Another important element of the shadow is that there can be a “shadow side” or “shadow expression” to everything. Let’s look at marketers, for example. When marketers are at their best, they’re creating visibility and awareness for brands through different strategies, language, images, videos, and audio to attract and sell to the correct customers. There’s nothing inherently wrong or immoral about this—especially when those customers are satisfied with their purchases. The positively regarded side of marketing is that the right people can find and purchase the products they want.

However, the dark side of marketing includes manipulation through abusive and hyperbolic language. Marketers have lied and stretched the truth for years and years to make money. Have you ever felt like you didn’t want to market to your audience to not be sleazy, pushy, or seen as one of “those” people? Great—you were aware that there’s a dark side to marketing you didn’t want to be a part of but realize that, without awareness, you could have been.

This kind of fear or hesitation of being (or being seen as) a certain way—whether sexual, powerful, vulnerable, influential, too much, or otherwise—is a signal, directing us to what lives in our shadow. Being a sexual person could be seen as shadowy, dark, unconscious, or immoral—but when integrated and claimed in a healthy way, it’s liberating, powerful, pleasurable, and connective. Powerful people can have a lot of hate thrown at them, especially if they aren’t using their power for good—like using shady or unethical marketing tactics or evading social responsibility during important social movements. However, they could also use that power to share their voice or resources and effect meaningful change in the world.

 

Critics, Haters, Trolls

Think of the dynamic between you and your audience as a relationship. They follow you, connect with you, learn from you, and are impacted by your presence online in one way or another. Although these are primarily parasocial relationships, those in your audience still affect you and your life, and you impact and affect their lives. It’s still a relationship.

In all relationships, we can only view the other person through our individual lens of perception. This lens is built on our lived experiences and judgment of the world. Think of your mind as the projector of a movie and the world as what you see on the “screen.” This is how two people can look at the same exact situation and have entirely different judgments and opinions.

Now think about yourself and your audience. Every single person following you is projecting their own movie in their minds onto you, seeing what you post through their lens of perception. Some may find your video about limiting beliefs and changing your mindset inspiring, and others may view it as cringey, cheesy, and performative. As much as it may feel like we know a Creator based on what they post, we can only ever know so much—and will never understand the full context of their personality or character. Sometimes the feedback or judgments other people have of us hold some level of truth, and sometimes—it can be helpful to receive that feedback. But as a general rule, the opinion of someone who follows you online can only ever be so accurate and often says more about their worldview than it does about the truth of who you are.

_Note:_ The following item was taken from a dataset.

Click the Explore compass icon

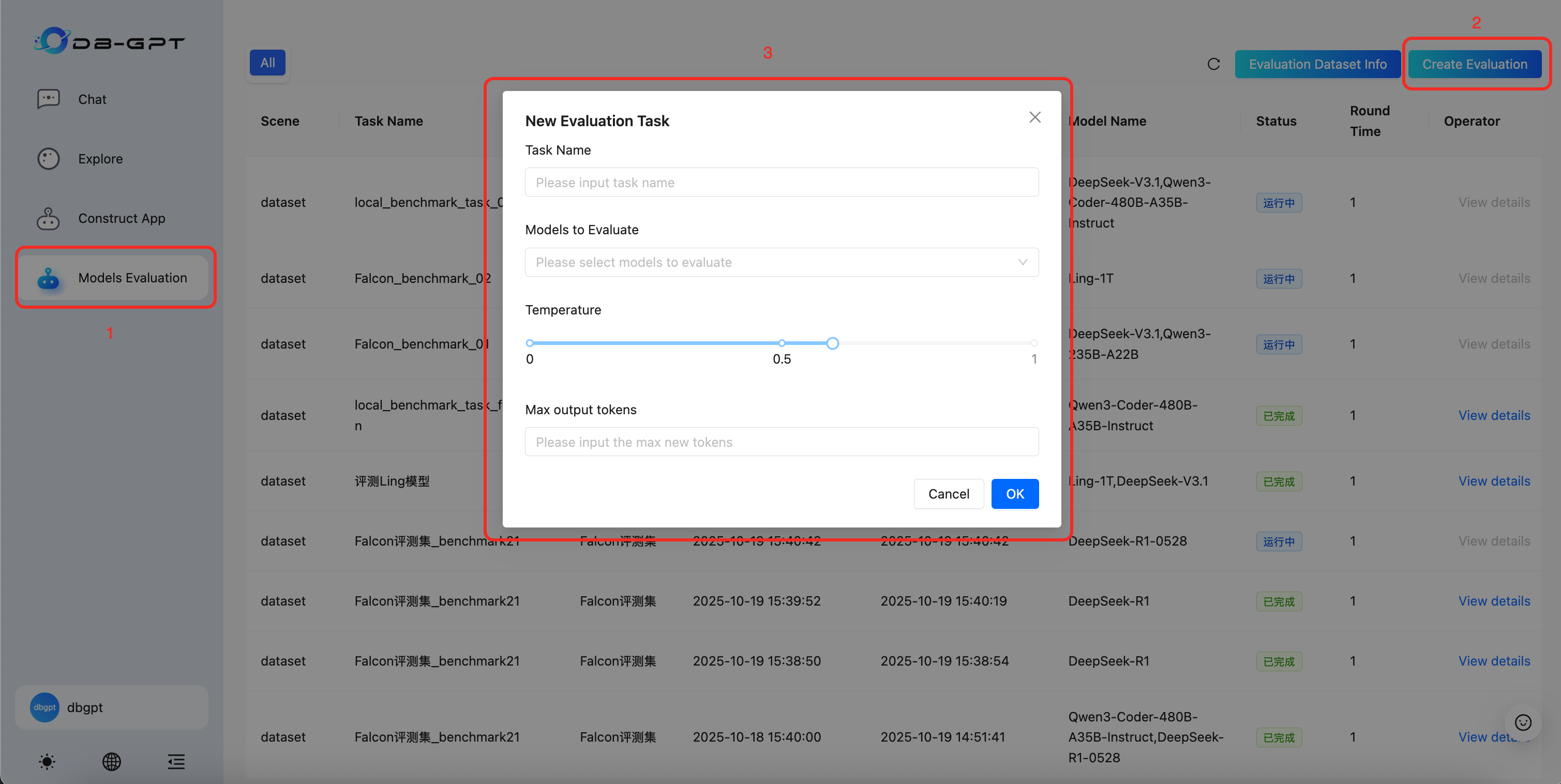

All relationships require boundaries—which include the behaviors we do not tolerate, are not available for, and will not engage in. We teach our audience members how to treat us, and they are within their rights to set boundaries with us if they feel hurt as well. Because we don’t know most of our audience members intimately, we have to keep our expectations in check. It’s important for both parties to recognize the relationship for what it is and not project unfair or unrealistic expectations onto one another. No one is obliged to follow us, agree with us, or validate us. We are not obliged to agree with, follow, or validate other people. We do not need to explain every action we take or don’t take online, nor do we need to tolerate it when others place expectations upon us.